Your task is Linear ticket {TICKET-ID}: "{title}"

## Ticket Details
{full description}

## Acceptance Criteria
{criteria from ticket}

## Comments / Additional Context
{any relevant comments from the ticket}

## Working Directory
Work exclusively in: {absolute path to worktree}
Branch: {branch-name}
Read CLAUDE.md in the worktree root for architecture patterns, testing strategy, and conventions.

## Implementation Plan
Before writing any code, create a plan file at:
  docs/plans/{TICKET-ID}-{slugified-title}.md

The plan should contain:
- Link to the Linear ticket
- Your investigation/analysis notes (what you found in the code)
- The approach you'll take and why
- Key files you expect to modify
- Open questions or risks

This file gives you persistent context, and lets the user review your approach before you implement.
Write the plan FIRST, then proceed with the workflow below.

## Workflow
Start by invoking the {recommended skill} skill to guide your approach.
{Brief explanation of why this skill fits}

## When Done
1. Run all relevant tests to verify your changes (see CLAUDE.md for test commands)
2. Summarize what you changed: which files, what approach, any decisions made
3. List any open questions or follow-ups
4. Do NOT commit or push - the user will review first

Launch the subagent and let it work. Report back the results when it finishes.

Important Notes

  • Always confirm before launching.
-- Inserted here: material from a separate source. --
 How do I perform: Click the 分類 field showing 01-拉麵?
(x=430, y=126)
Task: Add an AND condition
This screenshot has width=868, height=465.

Show the summary and get user approval before spawning the subagent.
  • Don't modify the ticket. Don't change status, assignee, or add comments unless the user asks.
  • Respect existing worktrees. If ../nova-{TICKET-ID} already exists, ask before doing anything.
  • The subagent does the work. This skill's job is setup and orchestration only.
  • No commits from subagent. The subagent should write code and run tests, but leave committing to the user.

Common Mistakes

  • Launching without confirmation - Always show the summary and get user approval before spawning the subagent
  • Wrong workflow for the ticket type - Bugs almost always benefit from /systematic-debugging or /tdd. Don't use /brainstorm for a straightforward bug.
  • Not checking for existing worktrees - If ../nova-{TICKET-ID} exists, the user may already be working on it. Ask first.
  • Subagent modifying Linear - The subagent should only write code and tests, not update ticket status or add comments
  • Forgetting to pass acceptance criteria - If the ticket has acceptance criteria, they MUST be in the subagent prompt. They drive the test plan.
  • Skipping test verification - The subagent must run tests before reporting completion. Untested changes are not done.